Health News Roundup

Week of September 18, 2017

Health Equity

‘Every time it’s a battle’: In excruciating pain, sickle cell patients are shunted aside
Sharon Begley, STAT, September 18
The U.S. health care system is killing adults with sickle cell disease. Racism is a factor — most of the 100,000 U.S. patients with the genetic disorder are African-American — and so is inadequate training of doctors and nurses. And the care is getting worse, sickle cell patients and their doctors said, because the opioid addiction crisis has made ER doctors extremely reluctant to prescribe pain pills.

Health Reform

After single payer failed, Vermont embarks on a big health care experiment
Carolyn Y. Johnson, The Washington Post, September 17
The underlying premise is simple: Reward doctors and hospitals financially when patients are healthy, not just when they come in sick.
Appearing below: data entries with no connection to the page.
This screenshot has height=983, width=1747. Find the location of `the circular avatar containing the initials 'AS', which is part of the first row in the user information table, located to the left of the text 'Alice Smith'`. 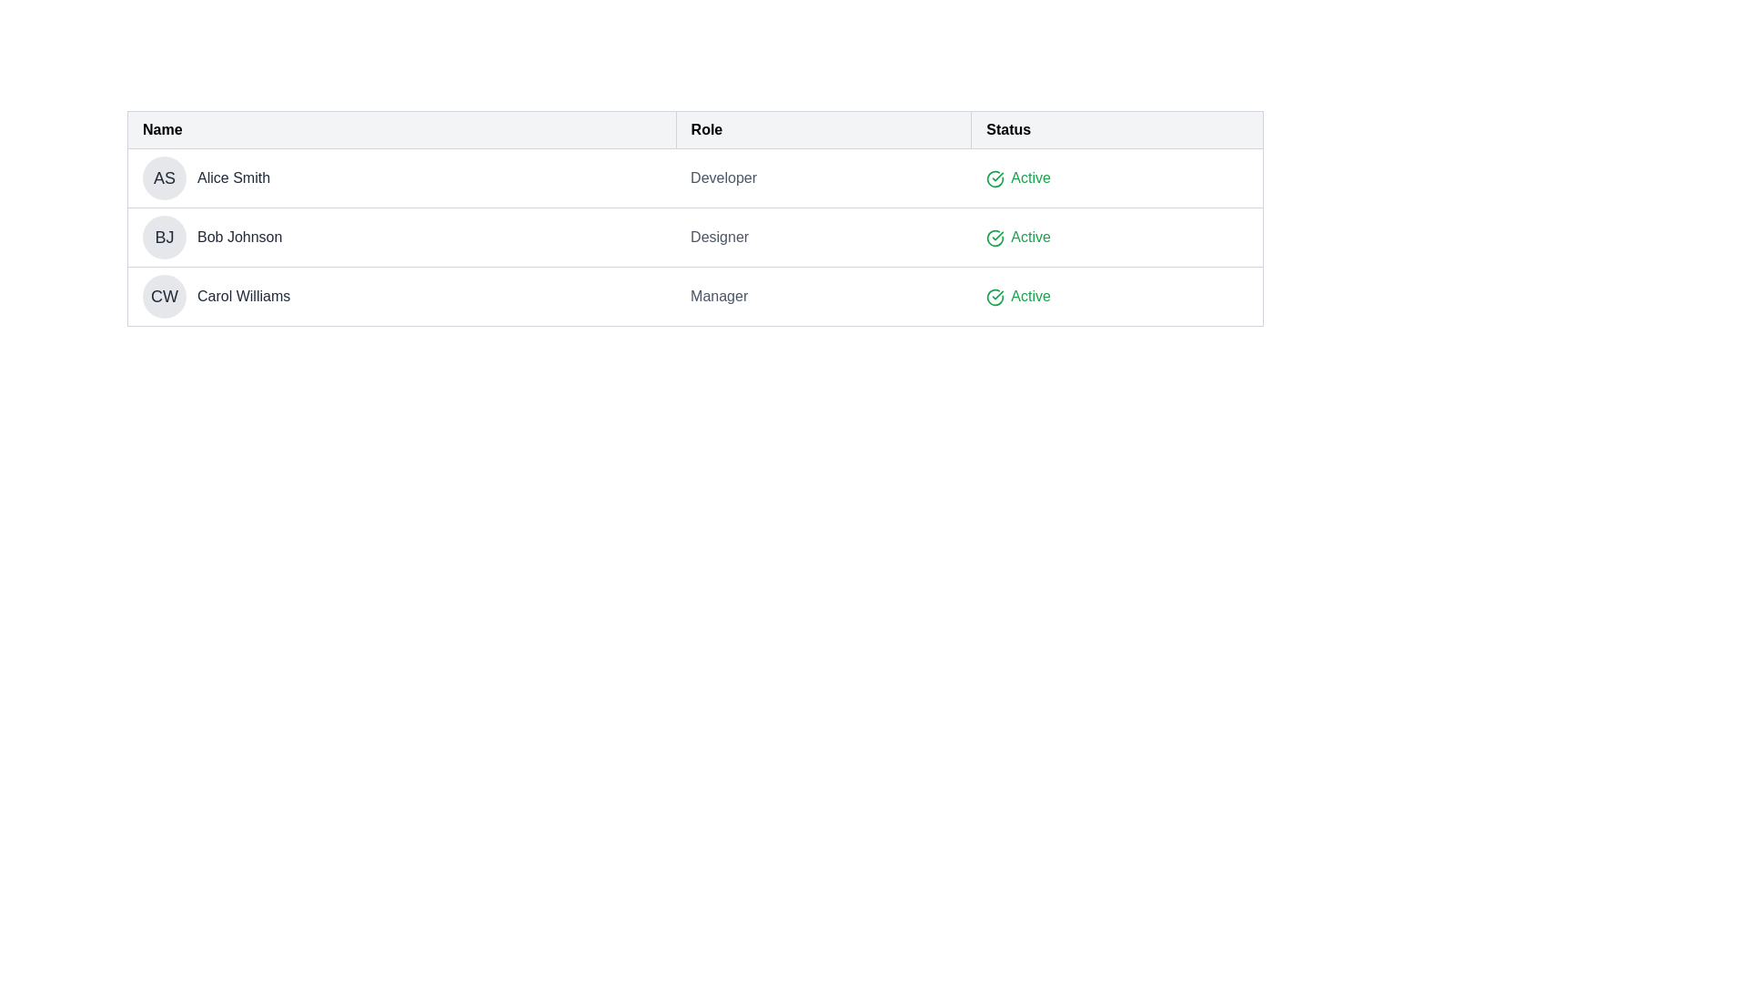

the circular avatar containing the initials 'AS', which is part of the first row in the user information table, located to the left of the text 'Alice Smith' is located at coordinates (165, 178).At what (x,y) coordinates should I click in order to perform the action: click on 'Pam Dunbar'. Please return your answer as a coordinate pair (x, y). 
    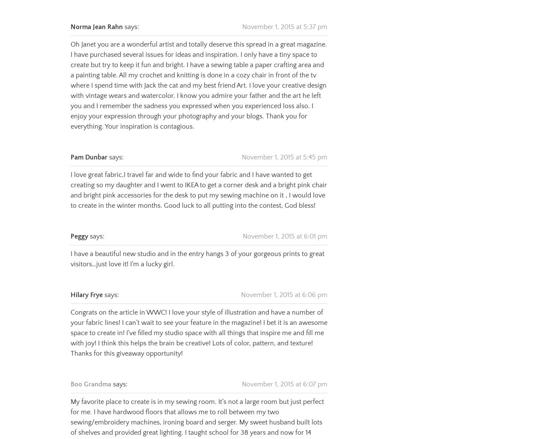
    Looking at the image, I should click on (89, 147).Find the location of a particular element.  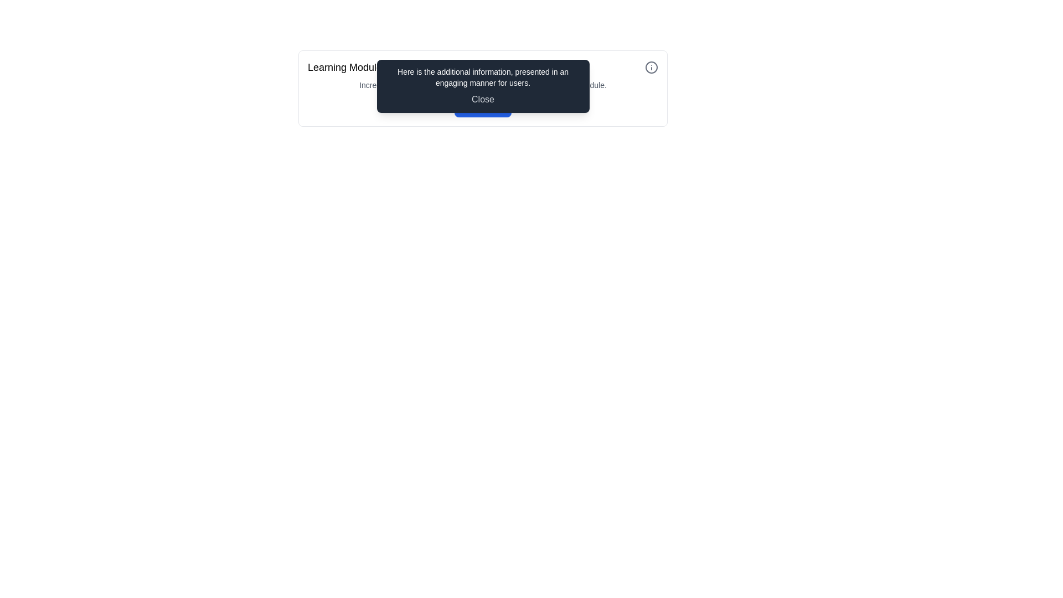

the informational popup window that displays additional details, positioned centrally below the 'Learning Module' header and above the 'Start Now' button is located at coordinates (483, 85).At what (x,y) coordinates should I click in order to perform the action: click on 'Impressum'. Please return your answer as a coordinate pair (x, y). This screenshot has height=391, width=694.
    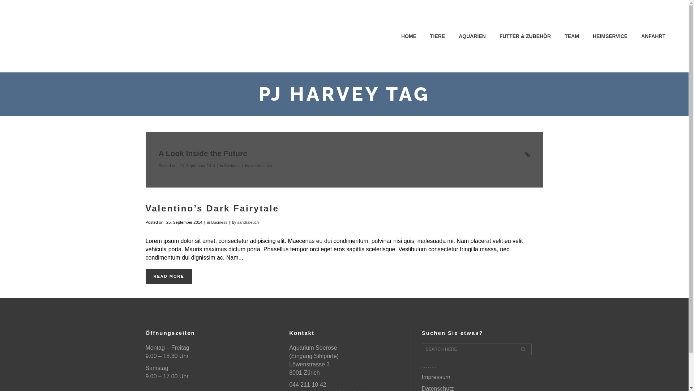
    Looking at the image, I should click on (422, 376).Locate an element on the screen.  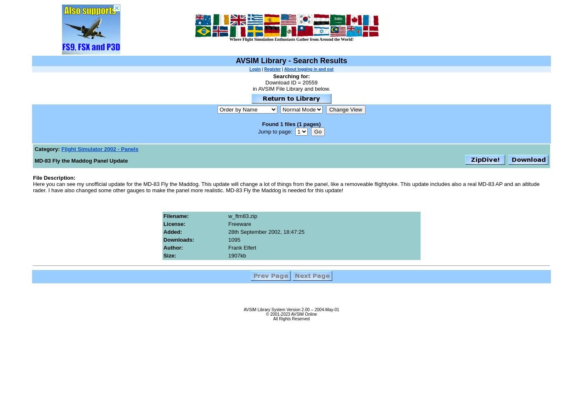
'Size:' is located at coordinates (169, 255).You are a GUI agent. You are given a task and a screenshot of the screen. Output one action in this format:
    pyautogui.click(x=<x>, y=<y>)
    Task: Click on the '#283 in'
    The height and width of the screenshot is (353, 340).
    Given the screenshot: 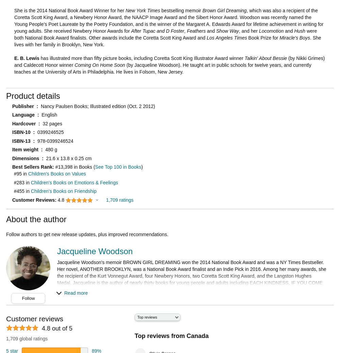 What is the action you would take?
    pyautogui.click(x=22, y=182)
    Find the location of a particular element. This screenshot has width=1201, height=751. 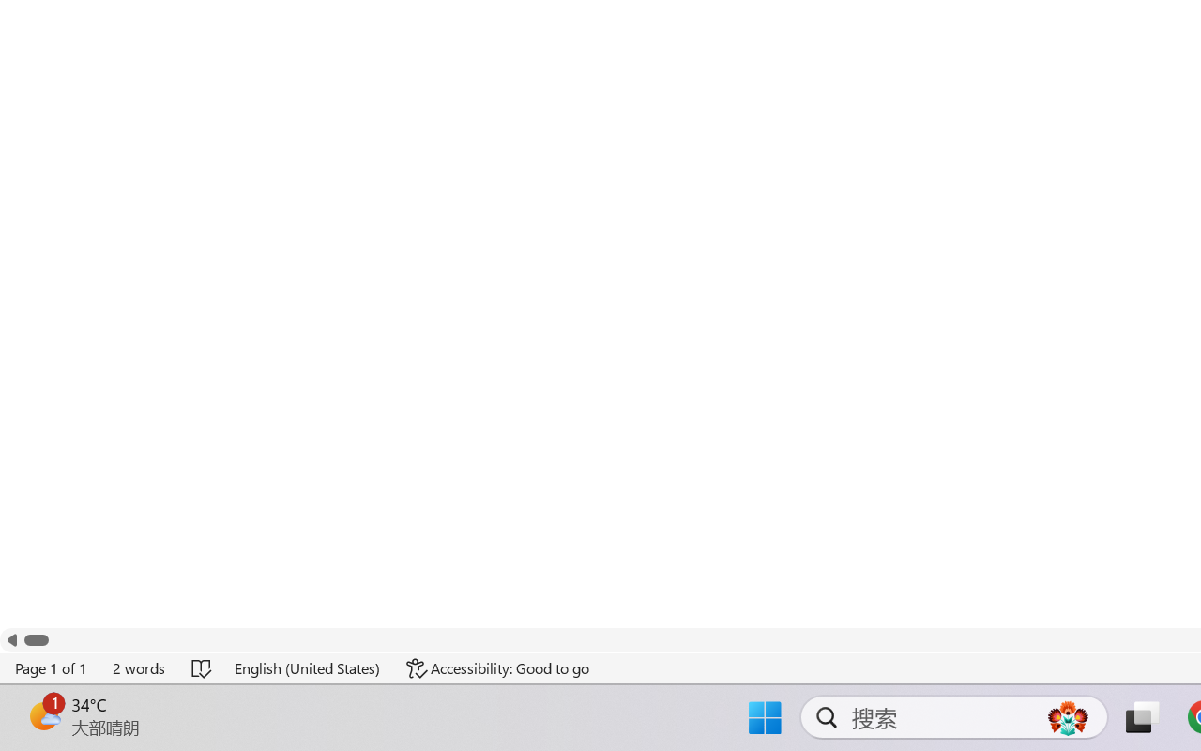

'Language English (United States)' is located at coordinates (308, 667).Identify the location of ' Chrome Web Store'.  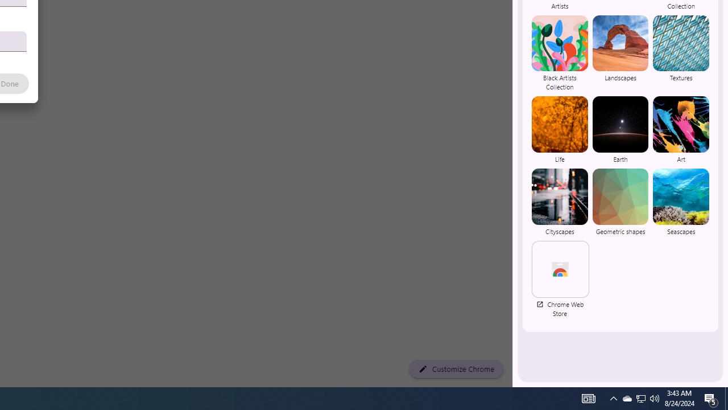
(560, 279).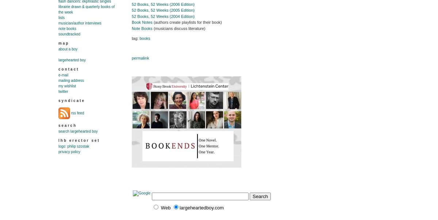 This screenshot has width=438, height=220. I want to click on '(authors create playlists for their book)', so click(152, 22).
Fact check: Sen. Cassidy’s rebuttal to Jimmy Kimmel: ‘More people will have coverage’
Glenn Kessler, The Washington Post, September 21
Jimmy Kimmel’s back-and-forth with Bill Cassidy captures the confusion and rhetoric around the proposed health care bill. The health policy debate is more complicated than the soundbites from both sides may convey. This article digs through the claims, attempting to separate fact from fiction.

First Person

Why one med school embraces DACA students
Sahand Ghodrati, Scientific American, September 18
One thing most Americans can agree on, even in 2017, is that our health care system has plenty of room for improvement. The dramatic shortage of providers in underserved communities is one area of focus. To respond to this shortage, and to simultaneously address historic inequities that have led to underrepresentation of minority groups, medical schools have shifted toward mission-based admissions initiatives that weigh more than mere GPA and standardized test scores.

From the Foundation

What the Senate health care proposal means for Connecticut
Patricia Baker, Connecticut Health Foundation, September 20
Under the Graham-Cassidy health care amendment being considered by the U.S. Senate, Connecticut would be hit especially hard, according to multiple analyses. Funding cuts in the proposal would leave the state with substantially less money to provide health care coverage to low-income children and adults and people with disabilities.